◆ THE RECORDS
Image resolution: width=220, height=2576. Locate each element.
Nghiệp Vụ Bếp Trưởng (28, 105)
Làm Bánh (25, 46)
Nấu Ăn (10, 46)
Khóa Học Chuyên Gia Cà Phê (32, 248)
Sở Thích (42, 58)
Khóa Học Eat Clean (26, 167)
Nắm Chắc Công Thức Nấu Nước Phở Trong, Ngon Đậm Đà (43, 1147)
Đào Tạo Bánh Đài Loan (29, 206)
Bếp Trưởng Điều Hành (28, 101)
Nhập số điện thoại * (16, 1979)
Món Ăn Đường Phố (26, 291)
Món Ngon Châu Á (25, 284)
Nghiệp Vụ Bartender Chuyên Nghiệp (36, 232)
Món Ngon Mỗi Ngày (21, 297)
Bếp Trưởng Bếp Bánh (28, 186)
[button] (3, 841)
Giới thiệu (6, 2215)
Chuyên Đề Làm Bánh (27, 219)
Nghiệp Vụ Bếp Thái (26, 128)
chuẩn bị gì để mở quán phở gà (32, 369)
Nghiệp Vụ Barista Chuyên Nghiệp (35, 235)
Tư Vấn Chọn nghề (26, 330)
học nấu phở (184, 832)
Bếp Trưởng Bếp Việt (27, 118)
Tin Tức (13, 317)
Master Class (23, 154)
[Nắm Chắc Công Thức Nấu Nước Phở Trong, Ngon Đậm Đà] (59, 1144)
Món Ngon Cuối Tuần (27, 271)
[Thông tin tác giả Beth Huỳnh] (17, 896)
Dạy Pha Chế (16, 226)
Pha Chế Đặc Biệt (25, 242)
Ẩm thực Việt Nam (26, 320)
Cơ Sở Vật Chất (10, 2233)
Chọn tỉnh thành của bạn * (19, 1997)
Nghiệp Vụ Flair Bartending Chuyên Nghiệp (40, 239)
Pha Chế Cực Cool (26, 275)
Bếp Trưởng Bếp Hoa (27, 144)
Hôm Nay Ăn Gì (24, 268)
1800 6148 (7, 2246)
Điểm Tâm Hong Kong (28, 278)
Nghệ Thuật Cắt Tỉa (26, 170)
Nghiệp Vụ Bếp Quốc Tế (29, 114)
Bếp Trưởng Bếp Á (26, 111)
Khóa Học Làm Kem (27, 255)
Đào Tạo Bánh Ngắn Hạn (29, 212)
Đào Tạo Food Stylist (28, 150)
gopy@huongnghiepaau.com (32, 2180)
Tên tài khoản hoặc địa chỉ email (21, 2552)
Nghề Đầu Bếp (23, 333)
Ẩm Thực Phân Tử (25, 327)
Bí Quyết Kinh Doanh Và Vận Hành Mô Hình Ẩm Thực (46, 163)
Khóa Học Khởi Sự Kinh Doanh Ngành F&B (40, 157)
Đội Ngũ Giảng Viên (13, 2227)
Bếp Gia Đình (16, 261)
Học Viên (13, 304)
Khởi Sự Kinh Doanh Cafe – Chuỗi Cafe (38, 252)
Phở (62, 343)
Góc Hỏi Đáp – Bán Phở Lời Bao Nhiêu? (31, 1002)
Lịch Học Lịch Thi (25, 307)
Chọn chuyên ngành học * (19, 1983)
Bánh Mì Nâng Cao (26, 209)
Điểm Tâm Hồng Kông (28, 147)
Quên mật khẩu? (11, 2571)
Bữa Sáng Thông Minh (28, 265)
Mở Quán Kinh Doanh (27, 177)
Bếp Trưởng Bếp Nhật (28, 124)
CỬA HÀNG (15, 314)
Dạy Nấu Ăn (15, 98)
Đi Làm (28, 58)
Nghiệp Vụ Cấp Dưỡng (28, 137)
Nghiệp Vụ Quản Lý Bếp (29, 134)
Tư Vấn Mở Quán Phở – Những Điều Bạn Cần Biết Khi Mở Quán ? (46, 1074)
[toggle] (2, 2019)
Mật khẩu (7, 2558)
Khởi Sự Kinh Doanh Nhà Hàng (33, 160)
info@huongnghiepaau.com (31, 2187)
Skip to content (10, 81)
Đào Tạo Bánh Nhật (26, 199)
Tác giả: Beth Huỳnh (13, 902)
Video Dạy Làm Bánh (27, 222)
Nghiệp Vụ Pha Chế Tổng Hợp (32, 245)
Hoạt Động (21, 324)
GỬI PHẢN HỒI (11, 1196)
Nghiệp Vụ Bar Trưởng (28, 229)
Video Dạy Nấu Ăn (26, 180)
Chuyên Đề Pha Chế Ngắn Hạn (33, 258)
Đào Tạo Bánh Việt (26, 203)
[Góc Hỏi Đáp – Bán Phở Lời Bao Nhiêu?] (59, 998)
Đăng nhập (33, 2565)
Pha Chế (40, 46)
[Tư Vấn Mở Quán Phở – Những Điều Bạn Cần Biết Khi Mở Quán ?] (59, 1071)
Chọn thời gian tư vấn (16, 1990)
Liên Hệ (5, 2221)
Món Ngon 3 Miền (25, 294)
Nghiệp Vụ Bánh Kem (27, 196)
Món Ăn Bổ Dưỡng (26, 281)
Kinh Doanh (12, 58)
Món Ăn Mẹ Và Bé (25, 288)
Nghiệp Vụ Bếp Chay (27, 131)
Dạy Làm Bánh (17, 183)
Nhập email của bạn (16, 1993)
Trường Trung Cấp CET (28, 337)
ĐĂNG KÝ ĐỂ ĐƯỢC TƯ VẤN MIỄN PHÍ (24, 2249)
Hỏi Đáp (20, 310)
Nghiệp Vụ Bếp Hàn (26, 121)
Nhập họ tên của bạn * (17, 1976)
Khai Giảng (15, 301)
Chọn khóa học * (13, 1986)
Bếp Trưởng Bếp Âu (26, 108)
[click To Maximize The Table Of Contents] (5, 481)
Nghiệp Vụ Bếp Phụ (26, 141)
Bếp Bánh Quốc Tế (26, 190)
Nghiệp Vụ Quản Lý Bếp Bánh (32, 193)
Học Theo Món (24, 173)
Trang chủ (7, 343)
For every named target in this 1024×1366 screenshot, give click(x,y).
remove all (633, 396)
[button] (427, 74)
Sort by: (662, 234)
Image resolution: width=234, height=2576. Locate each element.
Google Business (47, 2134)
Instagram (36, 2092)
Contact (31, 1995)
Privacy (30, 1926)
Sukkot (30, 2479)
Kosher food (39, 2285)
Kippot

◆ PROBLEM STATEMENT
Write out the lines from the one containing "CỬA HÀNG (15, 314)" through the last line of the records above. Include both of those lines and nothing else.

◆ WRITTEN SOLUTION
CỬA HÀNG (15, 314)
Dạy Nấu Ăn (15, 98)
Đi Làm (28, 58)
Nghiệp Vụ Cấp Dưỡng (28, 137)
Nghiệp Vụ Quản Lý Bếp (29, 134)
Tư Vấn Mở Quán Phở – Những Điều Bạn Cần Biết Khi Mở Quán ? (46, 1074)
[toggle] (2, 2019)
Mật khẩu (7, 2558)
Khởi Sự Kinh Doanh Nhà Hàng (33, 160)
info@huongnghiepaau.com (31, 2187)
Skip to content (10, 81)
Đào Tạo Bánh Nhật (26, 199)
Tác giả: Beth Huỳnh (13, 902)
Video Dạy Làm Bánh (27, 222)
Nghiệp Vụ Pha Chế Tổng Hợp (32, 245)
Hoạt Động (21, 324)
GỬI PHẢN HỒI (11, 1196)
Nghiệp Vụ Bar Trưởng (28, 229)
Video Dạy Nấu Ăn (26, 180)
Chuyên Đề Pha Chế Ngắn Hạn (33, 258)
Đào Tạo Bánh Việt (26, 203)
[Góc Hỏi Đáp – Bán Phở Lời Bao Nhiêu?] (59, 998)
Đăng nhập (33, 2565)
Pha Chế (40, 46)
[Tư Vấn Mở Quán Phở – Những Điều Bạn Cần Biết Khi Mở Quán ?] (59, 1071)
Chọn thời gian tư vấn (16, 1990)
Liên Hệ (5, 2221)
Món Ngon 3 Miền (25, 294)
Nghiệp Vụ Bánh Kem (27, 196)
Món Ăn Bổ Dưỡng (26, 281)
Kinh Doanh (12, 58)
Món Ăn Mẹ Và Bé (25, 288)
Nghiệp Vụ Bếp Chay (27, 131)
Dạy Làm Bánh (17, 183)
Nhập email của bạn (16, 1993)
Trường Trung Cấp CET (28, 337)
ĐĂNG KÝ ĐỂ ĐƯỢC TƯ VẤN MIỄN PHÍ (24, 2249)
Hỏi Đáp (20, 310)
Nghiệp Vụ Bếp Hàn (26, 121)
Nhập họ tên của bạn * (17, 1976)
Khai Giảng (15, 301)
Chọn khóa học * (13, 1986)
Bếp Trưởng Bếp Âu (26, 108)
[click To Maximize The Table Of Contents] (5, 481)
Nghiệp Vụ Bếp Phụ (26, 141)
Bếp Bánh Quốc Tế (26, 190)
Nghiệp Vụ Quản Lý Bếp Bánh (32, 193)
Học Theo Món (24, 173)
Trang chủ (7, 343)
For every named target in this 1024×1366 screenshot, give click(x,y).
remove all (633, 396)
[button] (427, 74)
Sort by: (662, 234)
Image resolution: width=234, height=2576. Locate each element.
Google Business (47, 2134)
Instagram (36, 2092)
Contact (31, 1995)
Privacy (30, 1926)
Sukkot (30, 2479)
Kosher food (39, 2285)
Kippot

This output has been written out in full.